Joey Bada$$ – “The Ruler’s Back”

New York City has never needed champions. Mecca is the sun around which all other scenes & cities spin; nobody has to advocate for Ground Zero.

That’s never stopped anyone from crushing themselves under the weight of putting all five boroughs on their slender shoulders. (Word to Troy Ave!) The latest contestant, once again: PRO ERA headliner Joey Bada$$, who is clearly aiming for a big, splashy and controversial return to The Rap Game. The actual product falls far short of that target.

Conductor Williams had an uneven track record when he first starting getting Griselda placements, but in recent years the man hasn’t missed once. (He also has one of the best Youtube channels in the business.) This beat is another beautiful broken soul canvas with the low end cranked so hard it becomes a completely different animal. This should have been an anthemic heat-rock of a single. That failed to happen, but it’s in the booth where the problems really start.

“The Ruler’s Back” is a short, forgettable song full of questionable claims. Especially when Nas is not only still alive, but releasing more music lately than … well, Joey Bada$$. Nasir has dropped three albums since Joey’s last effort, the sprawling & undercooked 2000. When you’re getting lapped by legends in public, any claims about being “king of NY” are dead on arrival.

Armchair managers in rap journalism are a cancer upon the culture, verily, but it’s hard to avoid asking questions here. Who signed off on this half-baked video? Shouldn’t the King of New York be shooting his opening shots in Brooklyn instead of some nondescript upstate rent-a-mansion? 2 Chainz has a bigger lawn and he lives in fucking Atlanta.

These are “local rapper” optics and it’s awkward.

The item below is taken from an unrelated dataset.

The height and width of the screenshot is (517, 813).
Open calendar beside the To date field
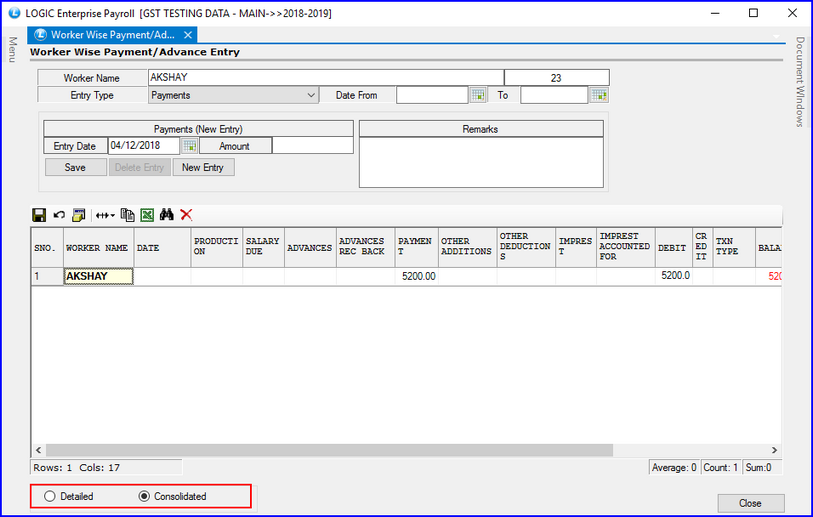pyautogui.click(x=598, y=95)

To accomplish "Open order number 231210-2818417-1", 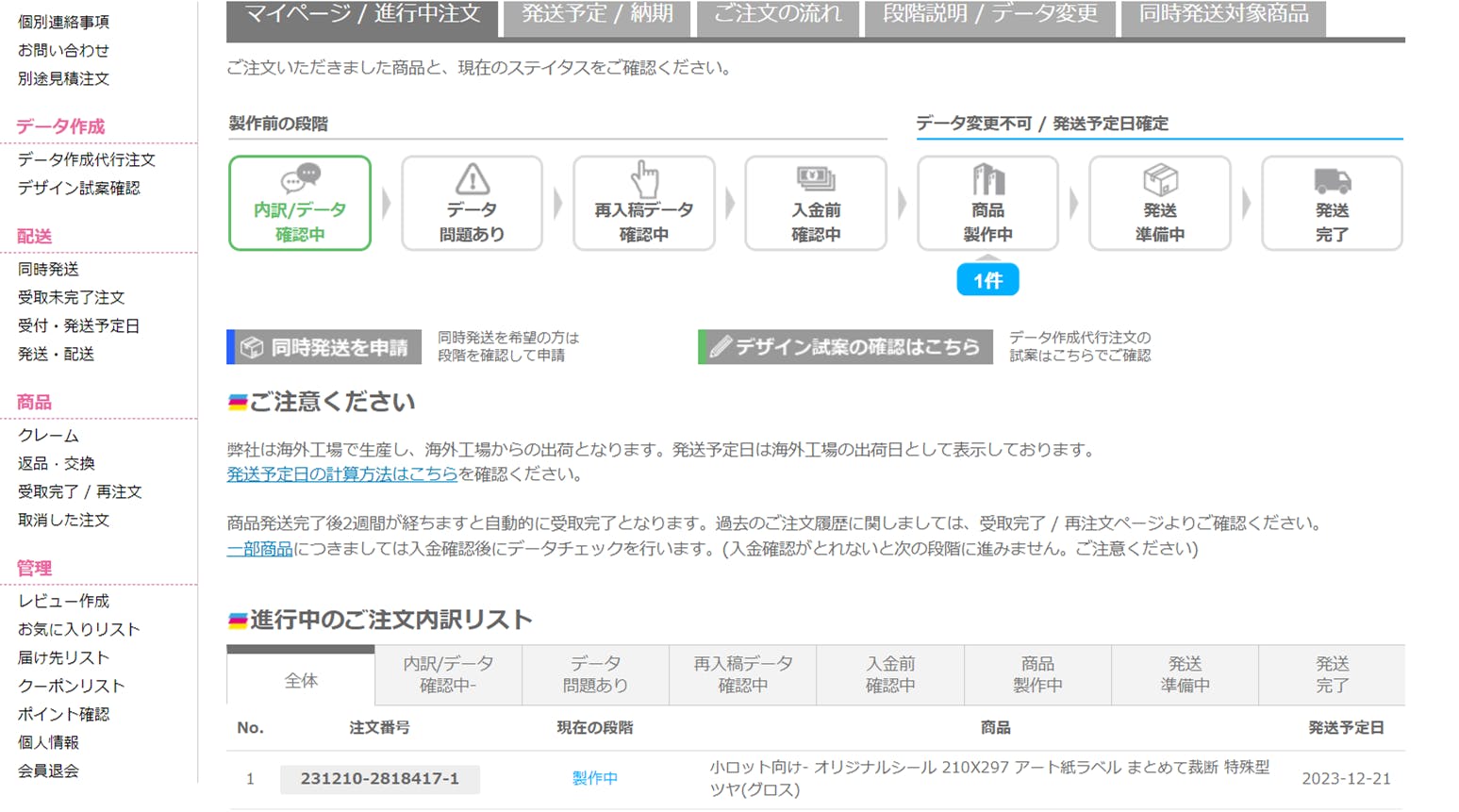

Inexplicably so. (Waqas Ghani has definitely shot better videos for the PRO ERA team before, too.)

Joey’s appeal has always been mostly energy so it’s unfair to critique his bar game too much. Keeping it real often leads to safe, stale product, but all this over-reaching only emphasizes how lightweight his pen game can be. “I rap like I draw pentagrams and kill chickens” is simply corny, but rhyming that with “dick lickin’” is unforgivable. Still, when your competition is guys like Dave East and Lil Tjay, I can’t fault Joey for taking it easy.

I can fault him for taking his place in the Universe for granted, though. Anyone aiming this big should sound far hungrier than this lukewarm hot dog of a single. There are a thousand rappers in NYC who could demolish these sixteens without breaking a sweat. Light work. Either he’s really this delusional or this is really the best he’s got. Either way, it’s an underwhelming-ass comeback so far. Two Dickies.